スワッピング・悦楽の四重奏

四重奏34 湯船の中、二人の男に挟まれて。

目が覚めた。
室内にカーテンの隙間からの光が漏れていた。
私はシーツにくるまって全裸だった。
隣に夫の裕也が眠っていた。
彼は寝返りを打ってきて、さりげなく私の体に手を回し、乳房を掌で覆った。
その手をそっと押しのけて、ガウンを身に着け、ベッドを離れた。

ガラスの透明な壁の向こうは居間となっていた。
その奥のダイニングテーブルで、ガウン姿の恭介が簡単な朝食を広げていた。
私は寝室を出て居間に出た。
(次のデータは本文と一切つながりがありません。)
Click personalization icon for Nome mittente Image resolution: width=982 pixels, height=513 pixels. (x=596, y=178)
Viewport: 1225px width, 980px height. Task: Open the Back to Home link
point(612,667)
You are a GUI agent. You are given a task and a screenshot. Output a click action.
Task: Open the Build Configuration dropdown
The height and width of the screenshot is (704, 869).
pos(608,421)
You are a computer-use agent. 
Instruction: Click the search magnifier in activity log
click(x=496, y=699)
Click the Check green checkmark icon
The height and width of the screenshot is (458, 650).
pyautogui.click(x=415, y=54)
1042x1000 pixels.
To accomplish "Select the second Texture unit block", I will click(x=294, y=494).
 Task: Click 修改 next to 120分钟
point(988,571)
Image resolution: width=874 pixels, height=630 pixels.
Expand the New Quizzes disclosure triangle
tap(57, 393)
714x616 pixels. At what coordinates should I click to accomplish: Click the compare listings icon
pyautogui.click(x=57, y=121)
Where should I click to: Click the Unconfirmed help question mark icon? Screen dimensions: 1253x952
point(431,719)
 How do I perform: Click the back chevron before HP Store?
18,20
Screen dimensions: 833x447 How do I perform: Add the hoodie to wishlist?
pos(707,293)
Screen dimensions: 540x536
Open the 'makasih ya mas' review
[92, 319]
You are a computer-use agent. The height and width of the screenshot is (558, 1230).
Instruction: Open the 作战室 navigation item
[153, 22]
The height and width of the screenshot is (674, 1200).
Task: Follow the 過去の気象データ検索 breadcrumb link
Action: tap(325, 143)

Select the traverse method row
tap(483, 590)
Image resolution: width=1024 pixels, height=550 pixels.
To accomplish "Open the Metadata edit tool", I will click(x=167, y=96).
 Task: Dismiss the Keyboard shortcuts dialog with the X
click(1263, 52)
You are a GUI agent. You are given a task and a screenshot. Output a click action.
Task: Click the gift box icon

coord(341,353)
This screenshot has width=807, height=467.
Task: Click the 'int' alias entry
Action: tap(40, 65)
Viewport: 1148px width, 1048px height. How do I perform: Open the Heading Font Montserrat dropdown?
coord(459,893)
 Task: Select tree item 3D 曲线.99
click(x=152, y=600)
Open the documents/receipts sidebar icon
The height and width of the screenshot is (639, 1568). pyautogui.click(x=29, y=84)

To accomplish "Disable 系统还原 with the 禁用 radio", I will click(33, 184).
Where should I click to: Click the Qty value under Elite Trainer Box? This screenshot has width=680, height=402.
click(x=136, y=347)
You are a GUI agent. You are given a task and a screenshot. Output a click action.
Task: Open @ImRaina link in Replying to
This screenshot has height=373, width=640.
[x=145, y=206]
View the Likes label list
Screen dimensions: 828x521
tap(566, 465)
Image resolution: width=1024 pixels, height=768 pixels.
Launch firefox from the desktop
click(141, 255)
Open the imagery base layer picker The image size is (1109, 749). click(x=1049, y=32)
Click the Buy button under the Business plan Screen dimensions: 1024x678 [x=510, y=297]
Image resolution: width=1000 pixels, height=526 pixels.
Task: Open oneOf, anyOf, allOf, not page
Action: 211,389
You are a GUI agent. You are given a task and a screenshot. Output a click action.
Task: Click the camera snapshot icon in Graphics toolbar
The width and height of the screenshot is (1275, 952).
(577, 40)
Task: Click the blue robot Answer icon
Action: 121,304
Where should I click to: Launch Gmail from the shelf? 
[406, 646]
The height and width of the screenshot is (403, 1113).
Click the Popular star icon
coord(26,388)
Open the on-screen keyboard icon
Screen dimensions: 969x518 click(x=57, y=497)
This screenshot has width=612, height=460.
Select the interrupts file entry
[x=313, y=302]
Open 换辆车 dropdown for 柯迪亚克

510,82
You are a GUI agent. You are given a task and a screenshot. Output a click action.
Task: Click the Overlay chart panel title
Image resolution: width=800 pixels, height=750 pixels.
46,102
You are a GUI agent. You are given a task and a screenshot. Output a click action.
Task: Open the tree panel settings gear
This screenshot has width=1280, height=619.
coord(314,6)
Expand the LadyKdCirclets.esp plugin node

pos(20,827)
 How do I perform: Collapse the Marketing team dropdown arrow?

恭介が気付いて笑顔を見せた。

「おはよう、よく眠ったみたいだね」
「おはよう、今何時?」
「朝の十一時だよ」
「そんなに?」
「眠ったのは夜の十一時くらいだったよ」
「十二時間も眠ったの?」
「本当によく眠ってたよ。寝顔は可愛かったよ、仕事場では見たことのない可愛さだった」
「変な事言わないで」

私の声は軽やかだった。そう言えば、全身が爽やかだった。
上質の焼酎のせいだろうか、アルコールは完璧に消え、クリーンでさえあった。
そして、昨夜のセックスのせいだろうか、全身にエネルギーが満ちているようだった。

「美帆は?」
「どうしても欠かせない仕事があって、少し前に出て行った」
「そうなの」
「見たよ、美帆と愛し合っているところを」
「言わないで」
「由希の体が綺麗だった」
「言わないで!」

私はそう言って、テーブルの上のグレープフルーツジュースを飲んだ。
新鮮な酸味が喉と体を潤した。

恭介がそばに寄って来て、ガウンの中に手を入れ、乳房を軽く撫でた。
そして唇を寄せて来た。私たちは軽い接吻を交わした。
昨夜の夫婦交換で濃密に触れ合ったせいだろう。私たちの体は互いになんの違和感もなく、肌を寄せあった。

「シャワーを浴びたいわ」
 「じゃ、一緒に入ろう」
私たちは、ベランダに出た。

ベランダの彼方には、四月の午前の晴れ渡った空が広がっていた。
ベランダの外周は強化ガラスに囲まれ、プランタンや小物、小さな高価なソファーが置かれ、ちょっとした植物園だった。
植物園の中に、大きなガラスで出来た、小舟の形をした透明な浴槽があった。
小舟の横の奥は、シャワーなどが備わった浴室となっていて、その壁と天井は鏡張りで、体の隅々まで映す造りになっていた。

小舟の浴槽に入るとき、どうしても片脚を上げざるを得ないような設計になっていて、股間の花唇や肉芽が浴室の鏡に映し出された。
「見てるの?」
犬がおしっこするように、私は片脚を上げながら言った。
「見えちゃってる」
「厭らしいお風呂ね」

恭介も片脚を上げて小舟に入って来た。
その時、彼の股間の蛇と、付け根の膨らんだ蛇の巣の袋が見えた。
蛇は少し身を伸ばし始めていた。

小舟の中で向かい合って抱き合った。
「変なことしないでね」
「変な事って?」
恭介がニヤニヤしながら言った。
私の花唇のあたりで蛇がもぞもぞ動いていた。

その時、裕也の声がした。
「俺も仲間に入れてよ」
片脚を上げて、蛇と袋を鏡に映して小舟に入って来た。
そして、私を後ろから抱える格好で、小舟の中に納まった。

私は、前からは恭介に後ろからは裕也に挟まれ抱かれる形になった。
二人の男に同時に抱かれるなんて、今までにない経験だった。